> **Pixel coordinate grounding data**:
Segment Open
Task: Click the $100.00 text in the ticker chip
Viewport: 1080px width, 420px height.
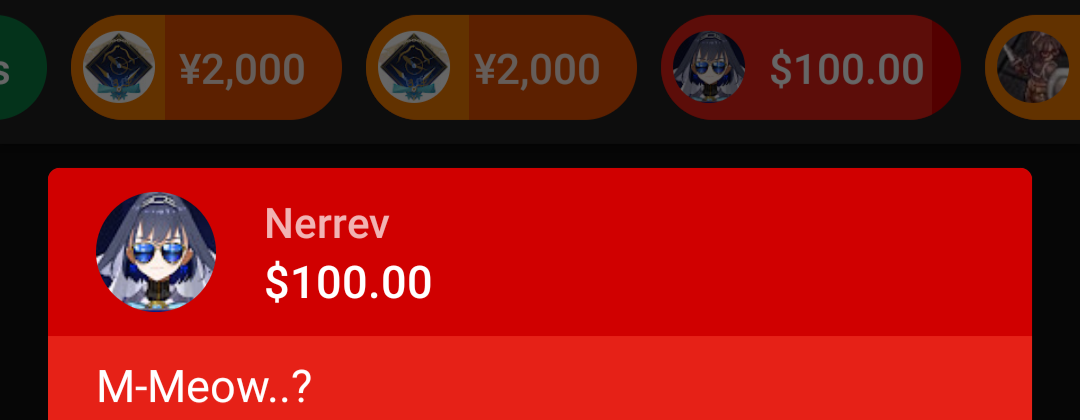Action: 847,69
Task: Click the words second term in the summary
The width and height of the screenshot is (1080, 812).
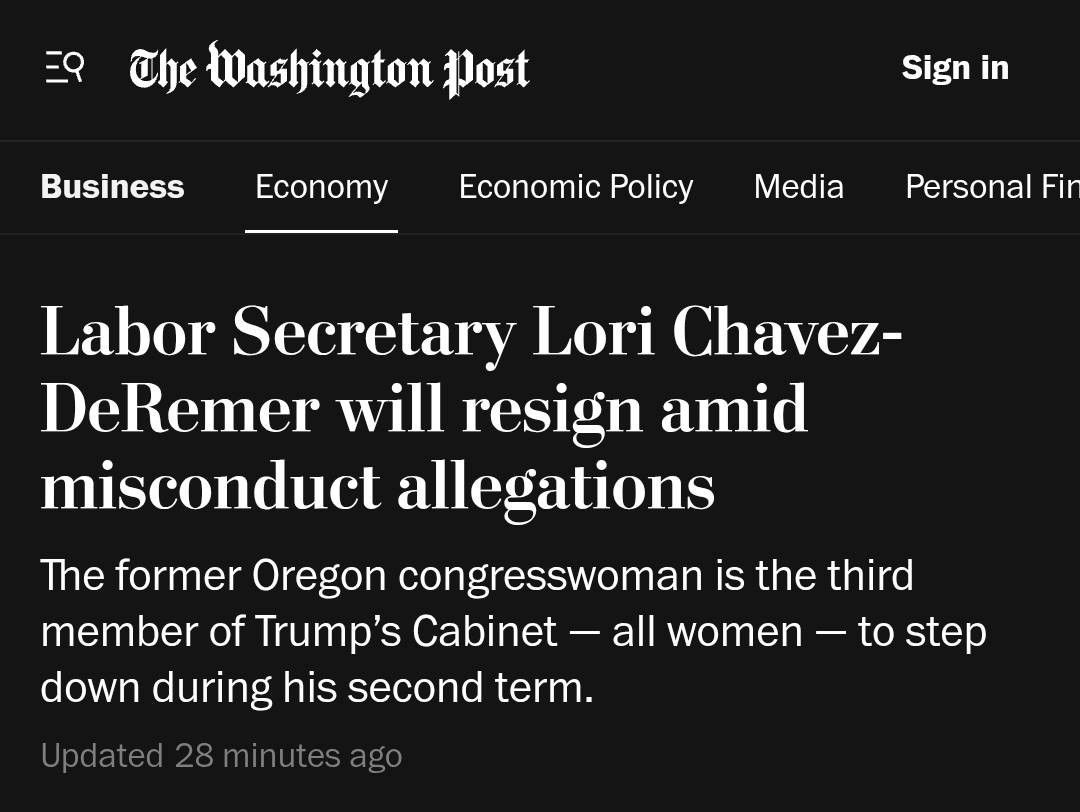Action: [x=470, y=687]
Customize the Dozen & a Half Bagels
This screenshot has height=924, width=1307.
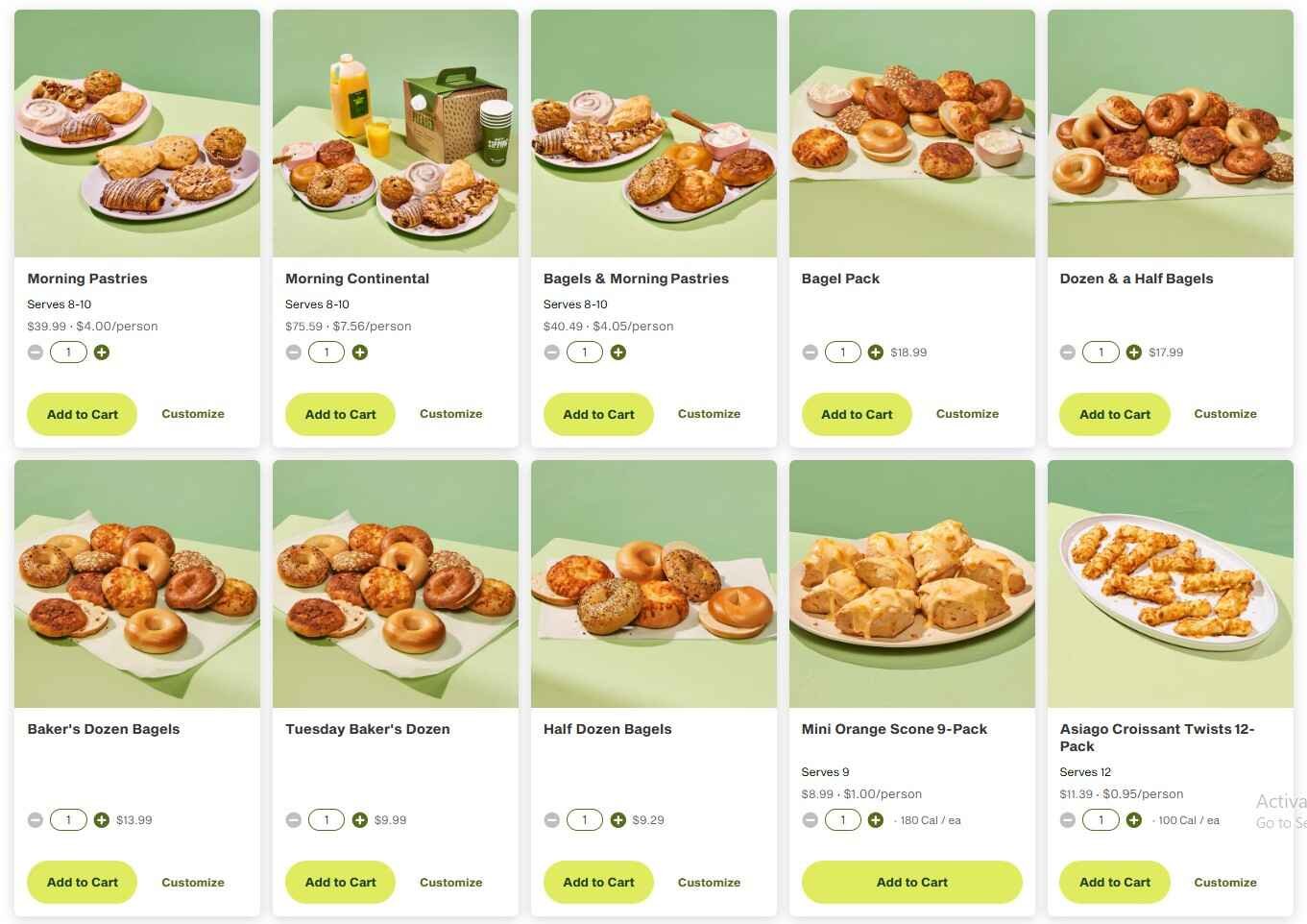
Segment Closed
> **Exercise goal**: With "Click" as the string to match, show every line of the entries above that has it.

> **Response below**:
Task: Click the $100.00 text in the ticker chip
Task: Click the words second term in the summary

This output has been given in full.